*WHAT IS EXPECTED*: With the pictures left out, reproduce exactly the lines from the one containing "This screenshot has width=719, height=363." through the final line of the entries.

*INPUT*:
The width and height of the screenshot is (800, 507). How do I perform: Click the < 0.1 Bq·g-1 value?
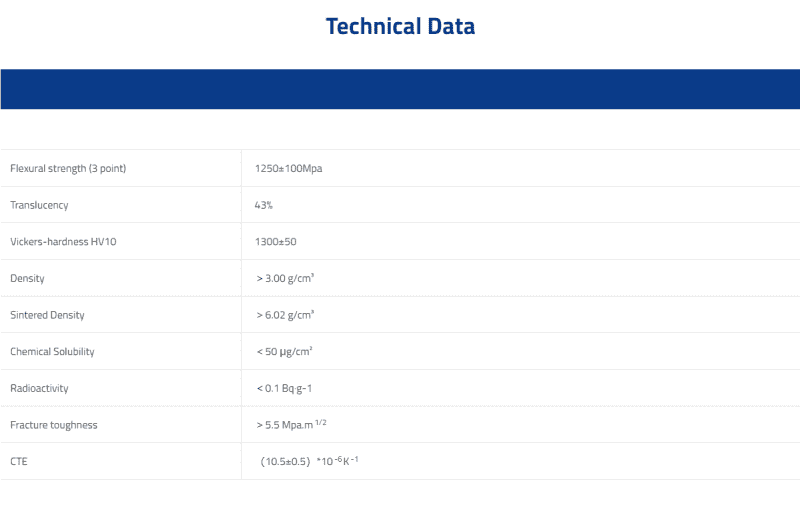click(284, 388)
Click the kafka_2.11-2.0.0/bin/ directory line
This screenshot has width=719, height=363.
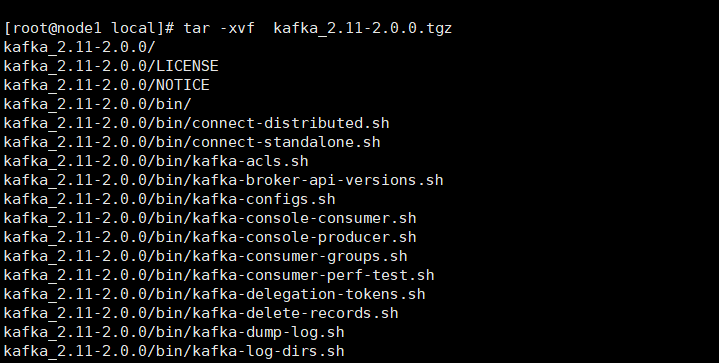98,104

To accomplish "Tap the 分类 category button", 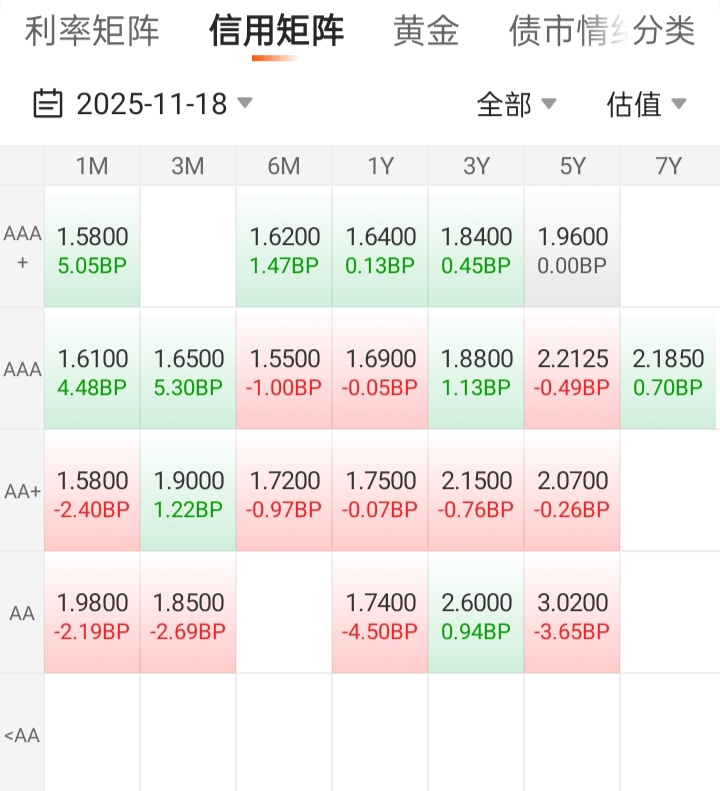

*SOLUTION*:
This screenshot has width=719, height=363.
98,104

To accomplish "Tap the 分类 category button", 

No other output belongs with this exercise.